*DOCUMENT EXTRACT*
++++++++++
A capacitor is everywhere. In power supply, LED lighting, in commercial electronics, in signal processing, etc., you need a capacitor. What is its specific role basically? A capacitor has several roles. It will eliminate noise issues on the circuit, working as a filter. It is the major part in low pass, high pass, band pass, band stop filters and so on. It is also very vital in rectification to attain a DC straight voltage. In power supplies, capacitor acts as an energy storage device. Lot of applications for this simple electronic part. I will no longer discuss here what a capacitor made up and just focus on how to select capacitors instead.
How to Select Capacitor – Important Factors
There are important parameters to consider in capacitor selection for your circuit. Either you want to go on a chip or to a through hole one. Either a film or an electrolytic one and so on. Let’s discuss all the considerations here.
++++++++++
*INFORMATION PROVIDED*
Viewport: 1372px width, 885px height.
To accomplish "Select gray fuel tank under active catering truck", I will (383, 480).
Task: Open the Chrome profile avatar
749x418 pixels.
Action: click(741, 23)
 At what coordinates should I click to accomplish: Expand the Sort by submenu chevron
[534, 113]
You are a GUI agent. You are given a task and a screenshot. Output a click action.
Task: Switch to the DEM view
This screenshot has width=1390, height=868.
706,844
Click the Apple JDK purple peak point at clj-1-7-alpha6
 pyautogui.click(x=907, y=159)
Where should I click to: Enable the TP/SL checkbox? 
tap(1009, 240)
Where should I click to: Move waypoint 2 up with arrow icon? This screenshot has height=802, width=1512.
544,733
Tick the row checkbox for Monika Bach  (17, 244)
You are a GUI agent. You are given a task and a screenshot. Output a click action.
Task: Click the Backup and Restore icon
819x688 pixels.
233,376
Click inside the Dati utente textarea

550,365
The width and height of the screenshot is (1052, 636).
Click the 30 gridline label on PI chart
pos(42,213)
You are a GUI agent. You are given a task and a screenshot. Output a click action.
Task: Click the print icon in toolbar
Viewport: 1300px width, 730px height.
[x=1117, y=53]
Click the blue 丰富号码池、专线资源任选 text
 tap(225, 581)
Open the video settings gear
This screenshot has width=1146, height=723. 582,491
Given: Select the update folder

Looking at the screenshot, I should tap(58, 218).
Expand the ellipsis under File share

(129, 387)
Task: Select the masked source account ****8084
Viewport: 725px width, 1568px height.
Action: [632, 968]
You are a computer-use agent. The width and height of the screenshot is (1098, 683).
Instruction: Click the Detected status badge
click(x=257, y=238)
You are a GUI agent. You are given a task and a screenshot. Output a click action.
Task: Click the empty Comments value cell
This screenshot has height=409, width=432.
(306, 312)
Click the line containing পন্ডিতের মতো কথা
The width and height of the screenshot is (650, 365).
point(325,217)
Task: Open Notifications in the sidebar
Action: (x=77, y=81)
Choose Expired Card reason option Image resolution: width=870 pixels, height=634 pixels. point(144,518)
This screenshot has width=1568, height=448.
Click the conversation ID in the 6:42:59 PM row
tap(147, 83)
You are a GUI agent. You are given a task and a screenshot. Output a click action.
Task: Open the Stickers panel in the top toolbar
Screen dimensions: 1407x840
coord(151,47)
++++++++++
*GIVEN REQUEST*
Can you restate the stretch from "How to Select Capacitor –" through "the considerations here." in the capacitor text, updated so that "ceramic" replaces "electrolytic"?

*TASK RESPONSE*
How to Select Capacitor – Important Factors
There are important parameters to consider in capacitor selection for your circuit. Either you want to go on a chip or to a through hole one. Either a film or an ceramic one and so on. Let’s discuss all the considerations here.